Vers novembre 2022, la période d’aubaine était passée, une tendance baissière s’est amorcée. Sur la place boursière Euronext, le cours de la tonne de blé est passé fin mars sous la barre des 250 euros. La raison ? Les grands opérateurs financiers dont JP Morgan, Goldman Sachs, Silicon Valley Bank, Crédit Suisse mais aussi bien d’autres ont « vendu » leurs positions, ayant fait le maximum de profit possible en 2022. Les négociants contrôlent beaucoup de stocks de blé grâce aux récoltes 2022, donc dégringolade des cours boursiers. Si les consommateurs ne s’en rendent, eux, pas compte, c’est qu’ils n’en bénéficient pas : entre eux et le blé, il y a les céréaliers — qui vont être forcés de vendre moins cher lors des négociations du printemps – mais surtout les distributeurs, qui n’ont pas l’intention de répercuter la baisse. Deuxième vague de profits de guerre.
Si seulement c’était fini… mais 2023 ne fait que commencer pour les spéculateurs du blé. Samedi 15 avril, la Pologne et la Hongrie ont décidé d’interdire les importations de céréales depuis l’Ukraine. Depuis le début de la guerre, les céréales ukrainiennes destinées à des pays étrangers transitent par l’Union européenne, et les stocks de céréales s’accumulent en Pologne, accélérant la chute des prix. Face aux manifestations d’agriculteurs en colère, le ministre polonais de l’Agriculture a dû démissionner et le gouvernement décréter un embargo.

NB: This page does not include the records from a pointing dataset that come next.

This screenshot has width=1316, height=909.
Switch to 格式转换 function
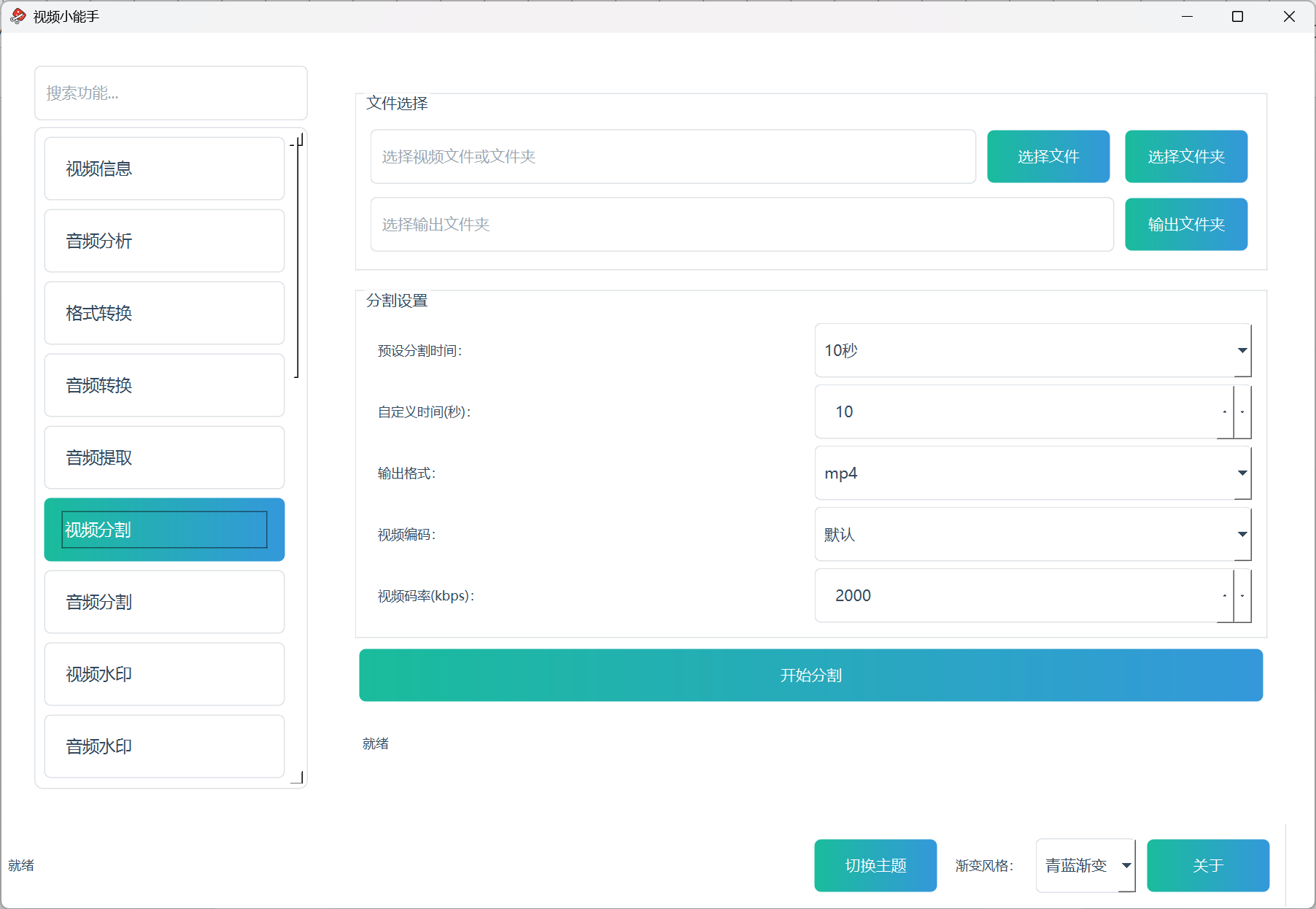coord(164,313)
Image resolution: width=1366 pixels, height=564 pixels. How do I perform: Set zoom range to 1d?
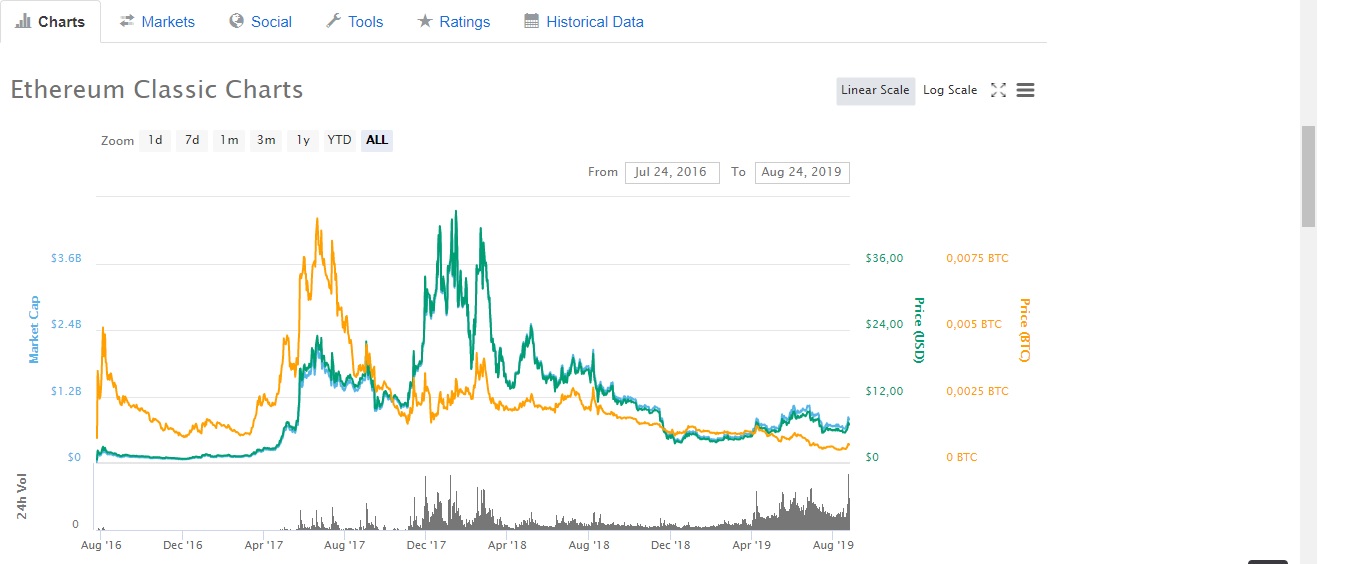155,140
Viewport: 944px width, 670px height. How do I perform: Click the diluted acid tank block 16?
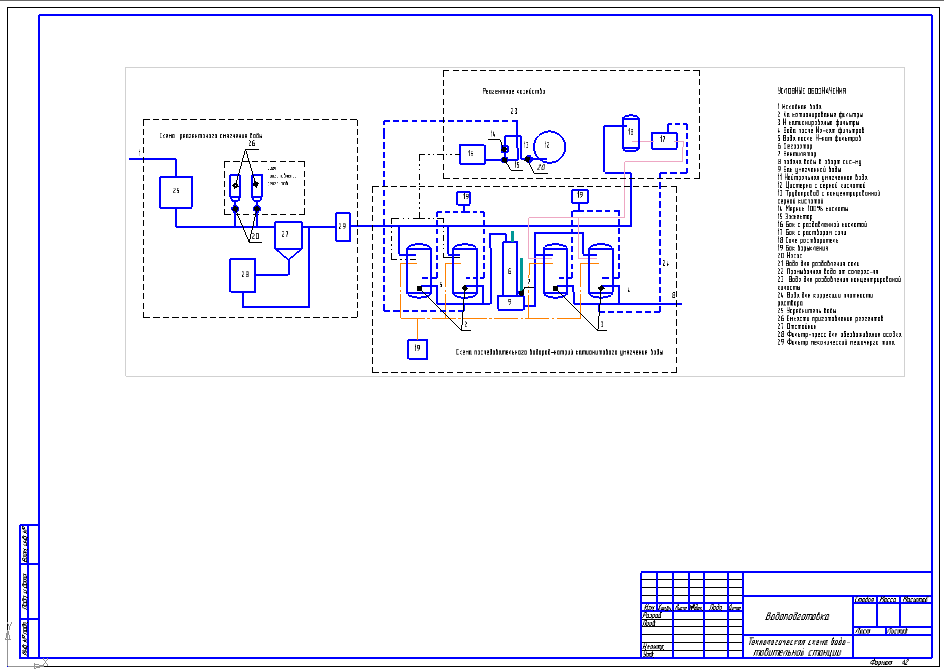pyautogui.click(x=472, y=154)
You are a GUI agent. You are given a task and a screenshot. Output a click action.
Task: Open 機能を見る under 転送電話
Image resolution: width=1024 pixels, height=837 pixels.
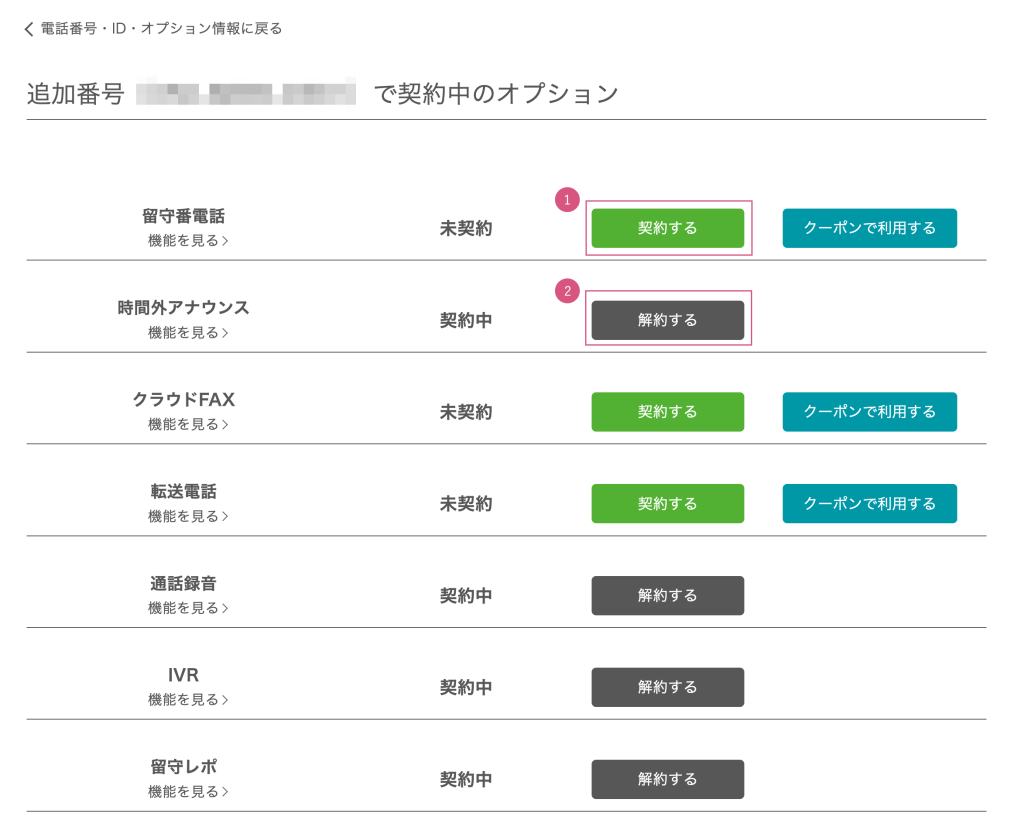[188, 517]
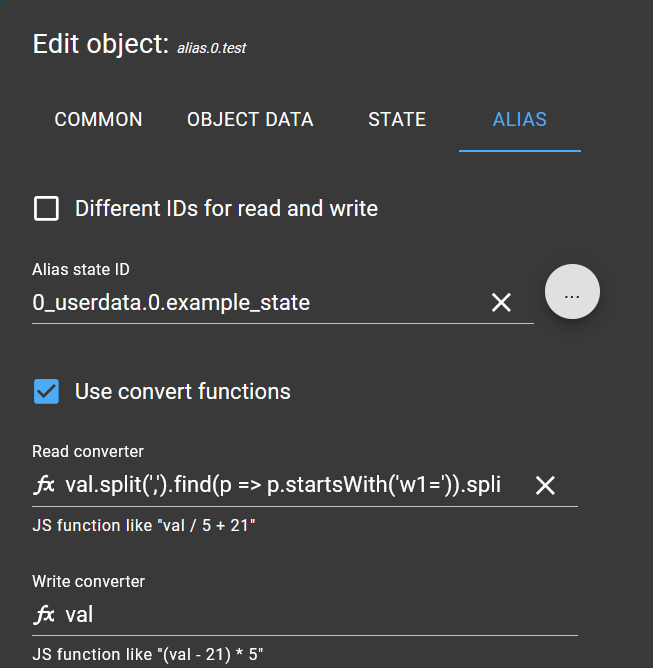The height and width of the screenshot is (668, 653).
Task: Open state browser with ellipsis button
Action: tap(572, 292)
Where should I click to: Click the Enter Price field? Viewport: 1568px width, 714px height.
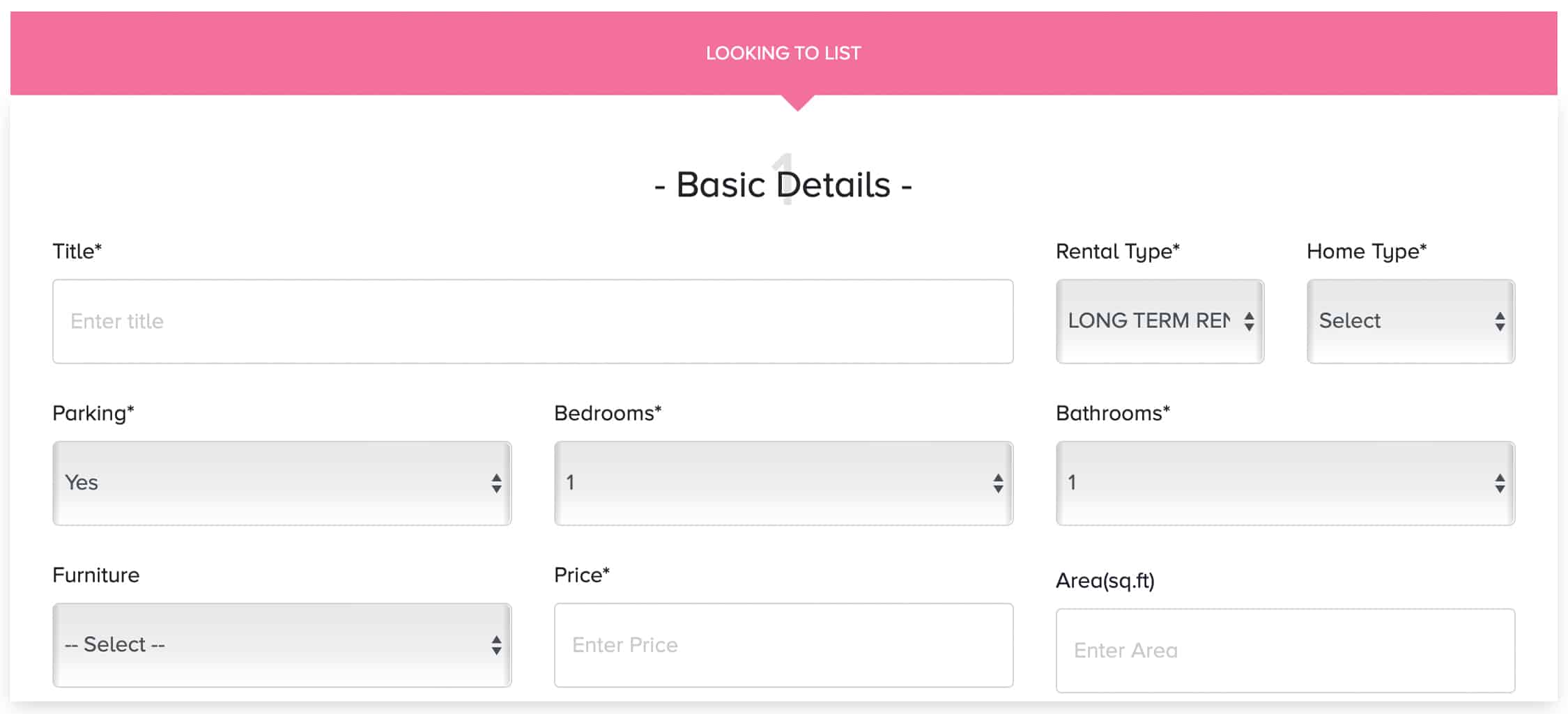(x=784, y=645)
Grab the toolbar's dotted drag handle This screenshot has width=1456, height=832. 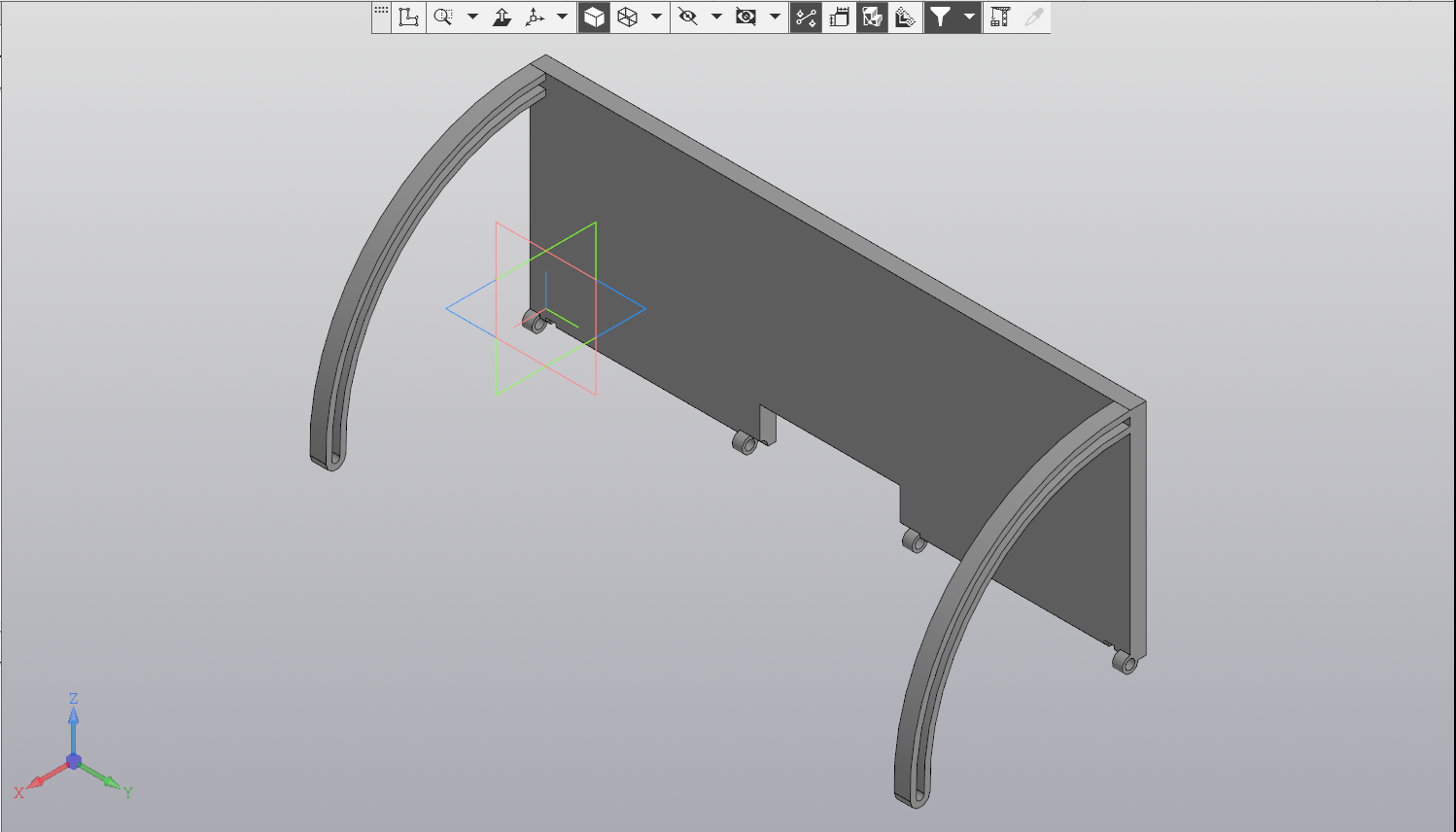click(381, 12)
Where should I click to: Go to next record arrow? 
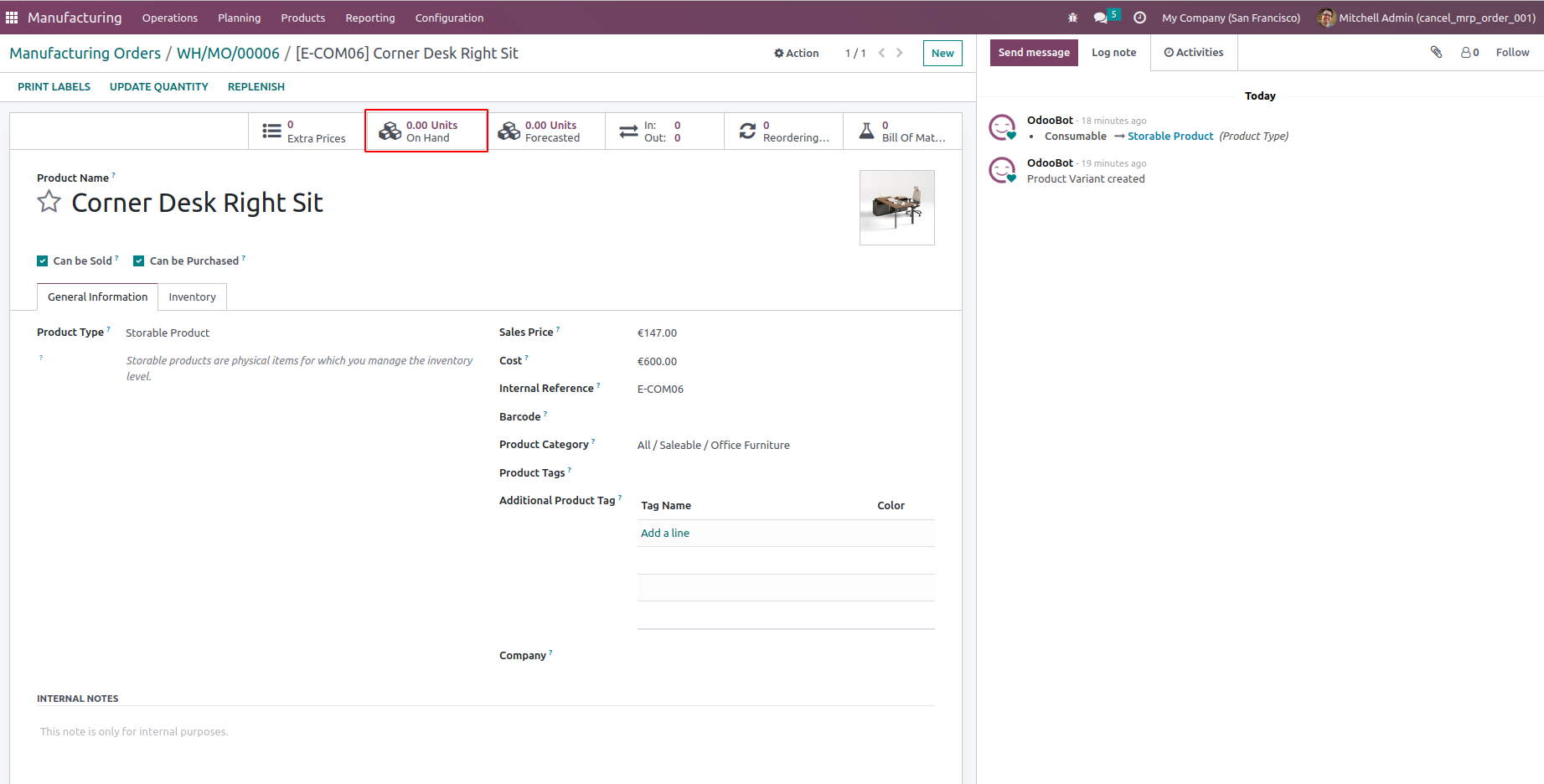[900, 53]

L’Europe est donc en train de créer volontairement la situation que tous avaient tenté d’éviter en 2022, parce qu’elle était un scénario catastrophe : un blocage sur les céréales, le sucre, la viande, les fruits et légumes, le lait, les œufs, l’huile. Le 13 avril, la Russie a parallèlement annoncé qu’elle pourrait ne pas reconduire le corridor alimentaire à partir du 18 mai, ce qui accentuerait la tension sur l’accès aux matières premières agricoles. La suite, vue par les spéculateurs, est un monde rose bonbon d’ultra-profits. Car le Maghreb fait déjà face à la sécheresse et anticipe une récolte catastrophique en 2023. Quelle meilleure situation pour des spéculateurs ? Ils ont vendu leurs participations à haut prix fin 2022 après avoir fait le maximum de profits, ont attendu patiemment dans l’ombre que les cours baissent le plus possible. Maintenant que les signes de nouvelles tensions alimentaires mondiales émergent, ils vont racheter à très bas prix ce qu’ils avaient vendu très cher, pour profiter une nouvelle fois de l’envolée des cours que provoquera la peur. La logique est la même chez les quatre plus grands négociants, qui maîtrisent plus de 80% des stocks mondiaux : Archer Daniels Midland (ADM), Bunge, Cargill et le groupe Louis Dreyfus entretiennent volontairement le flou sur le niveau de leurs stocks et attendent le bon moment pour vendre… plus cher.
Ce qui broie le blé mondial n’est donc plus la meule de pierre d’un moulin mais les rangées de dents acérées de spéculateurs sans vergogne, pariant sur la faim comme on parie sur un cheval. Leurs experts et analystes savent deux choses : la première est que l’insécurité alimentaire est une situation de plus en plus fréquente. La deuxième est que les crises créent de la peur, et que la peur donne toujours des occasions de faire les poches des plus faibles. Voilà à nu ce capitalisme financier, mondialiste et inhumain, qui permet à l’extrême-gauche de proposer, pour le remplacer, l’inhumanité du communisme. La libre entreprise, le localisme qui créent la valeur et le partage, ceux pour qui le profit suffisant est celui qui permet de vivre dignement, se retrouvent coincés entre ces deux mâchoires de fer – l’avidité sans bornes des banquiers d’un côté, la volonté du communisme de détruire l’humanité de l’autre.
Les opinions exprimées dans cet article sont celles de l’auteur et ne reflètent pas nécessairement celles d’Epoch Times.